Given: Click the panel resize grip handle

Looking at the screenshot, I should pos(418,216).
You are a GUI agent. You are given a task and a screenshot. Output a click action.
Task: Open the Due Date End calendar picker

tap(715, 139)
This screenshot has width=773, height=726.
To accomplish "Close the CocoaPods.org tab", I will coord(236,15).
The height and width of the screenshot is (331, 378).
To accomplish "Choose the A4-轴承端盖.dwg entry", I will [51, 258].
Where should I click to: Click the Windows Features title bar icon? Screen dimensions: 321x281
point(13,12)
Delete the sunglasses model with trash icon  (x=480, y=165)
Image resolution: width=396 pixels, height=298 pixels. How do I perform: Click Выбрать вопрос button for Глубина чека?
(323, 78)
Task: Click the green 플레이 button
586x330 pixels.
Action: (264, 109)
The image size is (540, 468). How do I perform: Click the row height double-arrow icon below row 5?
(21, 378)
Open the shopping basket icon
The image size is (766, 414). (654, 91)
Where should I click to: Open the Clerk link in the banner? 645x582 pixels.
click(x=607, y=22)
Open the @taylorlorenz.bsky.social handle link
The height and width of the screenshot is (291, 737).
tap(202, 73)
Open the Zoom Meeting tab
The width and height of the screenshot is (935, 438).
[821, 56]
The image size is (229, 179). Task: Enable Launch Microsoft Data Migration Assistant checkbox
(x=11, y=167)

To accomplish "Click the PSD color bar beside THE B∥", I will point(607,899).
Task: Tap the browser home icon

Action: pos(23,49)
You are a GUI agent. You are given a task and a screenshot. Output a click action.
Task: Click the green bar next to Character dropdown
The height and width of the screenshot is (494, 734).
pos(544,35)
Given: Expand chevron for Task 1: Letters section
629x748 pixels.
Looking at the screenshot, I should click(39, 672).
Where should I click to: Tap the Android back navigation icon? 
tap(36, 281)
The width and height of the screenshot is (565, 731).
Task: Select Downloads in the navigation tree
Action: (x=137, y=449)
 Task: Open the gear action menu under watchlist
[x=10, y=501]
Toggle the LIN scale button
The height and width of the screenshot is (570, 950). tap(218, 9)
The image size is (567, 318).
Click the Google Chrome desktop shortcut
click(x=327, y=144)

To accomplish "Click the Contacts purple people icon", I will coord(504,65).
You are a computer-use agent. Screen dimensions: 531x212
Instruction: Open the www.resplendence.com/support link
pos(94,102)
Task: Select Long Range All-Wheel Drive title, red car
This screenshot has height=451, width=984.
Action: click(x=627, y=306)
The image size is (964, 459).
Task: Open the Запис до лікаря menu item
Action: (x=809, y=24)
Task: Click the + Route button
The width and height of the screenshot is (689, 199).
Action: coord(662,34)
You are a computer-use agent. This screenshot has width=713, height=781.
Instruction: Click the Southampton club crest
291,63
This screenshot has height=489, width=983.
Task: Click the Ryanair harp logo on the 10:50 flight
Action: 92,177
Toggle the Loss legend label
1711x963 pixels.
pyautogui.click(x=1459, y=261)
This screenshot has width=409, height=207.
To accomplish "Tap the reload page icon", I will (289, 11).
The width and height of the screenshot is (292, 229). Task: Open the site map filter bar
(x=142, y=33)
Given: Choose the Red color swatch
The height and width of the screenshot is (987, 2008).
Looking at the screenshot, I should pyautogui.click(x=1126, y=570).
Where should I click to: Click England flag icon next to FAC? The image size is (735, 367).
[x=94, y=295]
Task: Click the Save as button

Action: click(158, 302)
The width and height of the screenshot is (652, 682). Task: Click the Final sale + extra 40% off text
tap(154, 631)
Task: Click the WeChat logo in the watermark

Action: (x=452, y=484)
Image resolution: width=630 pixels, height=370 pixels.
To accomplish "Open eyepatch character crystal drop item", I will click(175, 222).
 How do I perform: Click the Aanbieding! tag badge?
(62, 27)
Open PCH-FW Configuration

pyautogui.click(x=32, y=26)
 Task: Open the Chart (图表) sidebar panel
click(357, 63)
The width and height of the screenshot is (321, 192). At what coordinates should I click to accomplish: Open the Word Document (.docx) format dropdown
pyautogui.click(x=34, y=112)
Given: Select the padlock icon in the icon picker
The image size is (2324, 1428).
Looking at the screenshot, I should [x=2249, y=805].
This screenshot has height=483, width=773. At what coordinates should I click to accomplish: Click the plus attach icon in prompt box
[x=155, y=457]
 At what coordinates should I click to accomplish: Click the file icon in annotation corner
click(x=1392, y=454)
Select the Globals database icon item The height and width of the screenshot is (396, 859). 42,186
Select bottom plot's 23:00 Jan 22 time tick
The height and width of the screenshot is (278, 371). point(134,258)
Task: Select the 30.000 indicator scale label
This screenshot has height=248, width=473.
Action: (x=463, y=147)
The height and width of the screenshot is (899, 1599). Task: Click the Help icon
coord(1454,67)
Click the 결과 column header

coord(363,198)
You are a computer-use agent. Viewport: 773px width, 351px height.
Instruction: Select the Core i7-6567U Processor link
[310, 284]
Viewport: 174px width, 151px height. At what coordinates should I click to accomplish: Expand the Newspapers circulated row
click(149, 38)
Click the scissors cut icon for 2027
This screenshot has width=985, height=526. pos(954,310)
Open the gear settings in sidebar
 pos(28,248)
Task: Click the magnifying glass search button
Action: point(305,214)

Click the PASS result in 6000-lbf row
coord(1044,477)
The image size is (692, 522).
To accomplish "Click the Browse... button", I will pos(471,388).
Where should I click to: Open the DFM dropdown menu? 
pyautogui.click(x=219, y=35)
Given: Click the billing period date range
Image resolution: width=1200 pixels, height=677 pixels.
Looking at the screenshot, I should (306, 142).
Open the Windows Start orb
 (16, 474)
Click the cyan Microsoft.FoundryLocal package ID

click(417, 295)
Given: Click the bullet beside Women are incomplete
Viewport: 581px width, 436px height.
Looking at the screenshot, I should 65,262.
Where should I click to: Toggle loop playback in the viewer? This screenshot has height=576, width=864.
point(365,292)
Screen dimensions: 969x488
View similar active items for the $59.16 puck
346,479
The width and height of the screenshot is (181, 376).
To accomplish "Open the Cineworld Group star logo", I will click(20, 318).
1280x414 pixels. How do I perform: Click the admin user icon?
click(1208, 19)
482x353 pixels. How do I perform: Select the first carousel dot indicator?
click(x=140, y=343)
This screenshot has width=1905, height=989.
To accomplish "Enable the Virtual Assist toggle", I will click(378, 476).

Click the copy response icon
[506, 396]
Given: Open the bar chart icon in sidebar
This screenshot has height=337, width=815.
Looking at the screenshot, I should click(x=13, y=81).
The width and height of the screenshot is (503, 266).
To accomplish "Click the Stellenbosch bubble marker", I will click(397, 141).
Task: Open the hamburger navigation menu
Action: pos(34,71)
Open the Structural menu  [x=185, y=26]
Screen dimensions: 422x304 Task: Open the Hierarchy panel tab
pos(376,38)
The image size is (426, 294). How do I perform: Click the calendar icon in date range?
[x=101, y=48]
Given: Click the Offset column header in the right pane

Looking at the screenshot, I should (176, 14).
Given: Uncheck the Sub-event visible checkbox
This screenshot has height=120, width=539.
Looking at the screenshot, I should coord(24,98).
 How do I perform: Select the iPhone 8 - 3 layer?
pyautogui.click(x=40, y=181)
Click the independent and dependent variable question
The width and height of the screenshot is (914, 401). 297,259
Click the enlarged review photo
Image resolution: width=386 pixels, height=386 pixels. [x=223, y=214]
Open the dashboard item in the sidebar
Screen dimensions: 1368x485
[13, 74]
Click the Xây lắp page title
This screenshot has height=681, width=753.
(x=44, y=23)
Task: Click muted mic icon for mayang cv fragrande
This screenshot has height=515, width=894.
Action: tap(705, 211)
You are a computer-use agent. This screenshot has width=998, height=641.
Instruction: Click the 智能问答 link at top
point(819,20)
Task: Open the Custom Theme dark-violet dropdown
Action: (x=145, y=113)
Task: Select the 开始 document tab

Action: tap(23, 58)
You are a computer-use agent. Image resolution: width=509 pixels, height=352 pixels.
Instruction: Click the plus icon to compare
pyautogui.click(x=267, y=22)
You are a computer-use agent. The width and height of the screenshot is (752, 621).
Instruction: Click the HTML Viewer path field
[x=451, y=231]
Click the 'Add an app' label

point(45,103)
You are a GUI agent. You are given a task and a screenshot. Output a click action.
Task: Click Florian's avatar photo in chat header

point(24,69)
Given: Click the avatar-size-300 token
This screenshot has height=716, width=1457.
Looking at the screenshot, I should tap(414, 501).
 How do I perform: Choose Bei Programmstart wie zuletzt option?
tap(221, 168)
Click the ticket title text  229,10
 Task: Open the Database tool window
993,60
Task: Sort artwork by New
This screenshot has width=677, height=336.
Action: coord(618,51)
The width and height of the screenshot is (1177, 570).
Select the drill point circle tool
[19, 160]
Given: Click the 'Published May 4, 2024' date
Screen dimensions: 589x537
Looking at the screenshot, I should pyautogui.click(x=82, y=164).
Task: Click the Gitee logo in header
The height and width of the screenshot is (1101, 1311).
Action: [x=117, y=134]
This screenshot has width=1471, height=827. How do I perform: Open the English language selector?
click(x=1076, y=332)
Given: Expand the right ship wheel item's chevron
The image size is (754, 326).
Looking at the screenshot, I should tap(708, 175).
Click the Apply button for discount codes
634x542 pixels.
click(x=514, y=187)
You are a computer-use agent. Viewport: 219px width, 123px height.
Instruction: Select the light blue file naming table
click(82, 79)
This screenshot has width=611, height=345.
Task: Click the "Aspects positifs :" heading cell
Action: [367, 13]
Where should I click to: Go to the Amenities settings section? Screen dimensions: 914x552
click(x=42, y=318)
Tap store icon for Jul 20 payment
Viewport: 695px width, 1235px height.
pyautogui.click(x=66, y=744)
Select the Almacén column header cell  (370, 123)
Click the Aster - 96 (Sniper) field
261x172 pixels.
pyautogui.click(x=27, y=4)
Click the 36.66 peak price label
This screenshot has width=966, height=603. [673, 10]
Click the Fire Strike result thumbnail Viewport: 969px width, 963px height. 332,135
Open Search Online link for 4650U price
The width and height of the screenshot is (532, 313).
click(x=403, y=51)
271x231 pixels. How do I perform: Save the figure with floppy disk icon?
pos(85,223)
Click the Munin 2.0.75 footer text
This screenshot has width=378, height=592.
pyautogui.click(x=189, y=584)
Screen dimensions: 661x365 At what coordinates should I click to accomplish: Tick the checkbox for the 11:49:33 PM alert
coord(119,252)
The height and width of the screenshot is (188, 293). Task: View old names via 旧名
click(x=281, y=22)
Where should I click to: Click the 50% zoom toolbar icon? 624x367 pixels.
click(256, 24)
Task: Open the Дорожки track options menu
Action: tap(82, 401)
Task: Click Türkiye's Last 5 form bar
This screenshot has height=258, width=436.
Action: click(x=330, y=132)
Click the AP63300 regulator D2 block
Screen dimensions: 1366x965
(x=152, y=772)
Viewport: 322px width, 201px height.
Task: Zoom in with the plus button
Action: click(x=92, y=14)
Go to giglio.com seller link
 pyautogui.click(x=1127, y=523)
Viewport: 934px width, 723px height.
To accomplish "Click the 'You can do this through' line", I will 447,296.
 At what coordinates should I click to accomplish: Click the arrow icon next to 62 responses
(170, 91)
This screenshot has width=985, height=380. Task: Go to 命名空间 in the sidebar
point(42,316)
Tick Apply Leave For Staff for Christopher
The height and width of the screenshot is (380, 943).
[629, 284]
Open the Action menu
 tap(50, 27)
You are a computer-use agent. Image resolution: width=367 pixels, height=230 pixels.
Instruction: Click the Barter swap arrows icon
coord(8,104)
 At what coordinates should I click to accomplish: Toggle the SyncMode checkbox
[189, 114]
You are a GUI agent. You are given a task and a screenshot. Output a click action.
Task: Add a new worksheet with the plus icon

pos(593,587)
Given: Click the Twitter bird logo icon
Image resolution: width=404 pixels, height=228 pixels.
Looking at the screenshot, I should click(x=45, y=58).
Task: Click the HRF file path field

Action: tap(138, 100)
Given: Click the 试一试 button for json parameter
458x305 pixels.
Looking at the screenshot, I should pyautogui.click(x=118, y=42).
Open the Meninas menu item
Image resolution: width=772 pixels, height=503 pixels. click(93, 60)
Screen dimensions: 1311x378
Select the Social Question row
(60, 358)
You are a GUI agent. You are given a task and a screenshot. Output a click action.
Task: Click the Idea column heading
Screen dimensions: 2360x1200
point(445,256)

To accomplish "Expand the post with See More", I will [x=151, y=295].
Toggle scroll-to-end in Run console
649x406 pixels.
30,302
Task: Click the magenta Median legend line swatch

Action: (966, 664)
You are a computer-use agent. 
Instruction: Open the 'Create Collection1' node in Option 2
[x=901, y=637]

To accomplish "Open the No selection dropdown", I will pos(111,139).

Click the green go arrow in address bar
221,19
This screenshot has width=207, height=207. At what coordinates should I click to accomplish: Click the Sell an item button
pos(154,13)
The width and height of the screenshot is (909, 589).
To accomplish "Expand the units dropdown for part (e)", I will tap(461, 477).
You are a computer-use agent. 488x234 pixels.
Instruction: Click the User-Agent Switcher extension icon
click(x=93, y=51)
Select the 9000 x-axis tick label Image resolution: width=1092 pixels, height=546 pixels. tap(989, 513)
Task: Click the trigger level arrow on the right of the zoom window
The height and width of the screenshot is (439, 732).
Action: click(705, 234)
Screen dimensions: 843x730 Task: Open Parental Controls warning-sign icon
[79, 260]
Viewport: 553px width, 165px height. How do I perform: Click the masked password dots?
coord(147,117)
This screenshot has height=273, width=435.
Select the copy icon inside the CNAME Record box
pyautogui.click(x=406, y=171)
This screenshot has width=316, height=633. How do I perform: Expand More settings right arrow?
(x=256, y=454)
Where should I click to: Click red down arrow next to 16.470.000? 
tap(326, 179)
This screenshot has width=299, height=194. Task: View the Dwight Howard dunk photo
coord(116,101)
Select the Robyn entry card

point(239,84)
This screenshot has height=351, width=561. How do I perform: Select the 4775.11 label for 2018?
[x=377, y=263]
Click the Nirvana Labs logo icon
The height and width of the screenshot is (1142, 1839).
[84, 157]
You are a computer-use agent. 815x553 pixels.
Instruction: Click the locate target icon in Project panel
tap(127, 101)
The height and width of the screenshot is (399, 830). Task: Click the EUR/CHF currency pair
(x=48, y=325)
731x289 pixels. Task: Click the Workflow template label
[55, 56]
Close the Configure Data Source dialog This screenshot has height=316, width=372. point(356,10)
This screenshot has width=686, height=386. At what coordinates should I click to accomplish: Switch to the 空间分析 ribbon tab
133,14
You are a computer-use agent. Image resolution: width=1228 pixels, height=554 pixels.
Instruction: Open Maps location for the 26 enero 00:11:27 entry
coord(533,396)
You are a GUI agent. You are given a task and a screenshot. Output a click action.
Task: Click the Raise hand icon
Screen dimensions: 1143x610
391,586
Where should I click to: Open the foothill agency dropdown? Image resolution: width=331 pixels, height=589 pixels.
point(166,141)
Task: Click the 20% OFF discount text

——————

- [What to produce] Rewrite the records from the line with "Click the scissors cut icon for 2027" to the line with "click(417, 295)", changing "scissors" to "shears" and leaving everything else as it is.

- [Result]
Click the shears cut icon for 2027
This screenshot has width=985, height=526. pos(954,310)
Open the gear settings in sidebar
 pos(28,248)
Task: Click the magnifying glass search button
Action: point(305,214)

Click the PASS result in 6000-lbf row
coord(1044,477)
The image size is (692, 522).
To accomplish "Click the Browse... button", I will pos(471,388).
Where should I click to: Open the DFM dropdown menu? 
pyautogui.click(x=219, y=35)
Given: Click the billing period date range
Image resolution: width=1200 pixels, height=677 pixels.
Looking at the screenshot, I should (306, 142).
Open the Windows Start orb
 (16, 474)
Click the cyan Microsoft.FoundryLocal package ID

click(417, 295)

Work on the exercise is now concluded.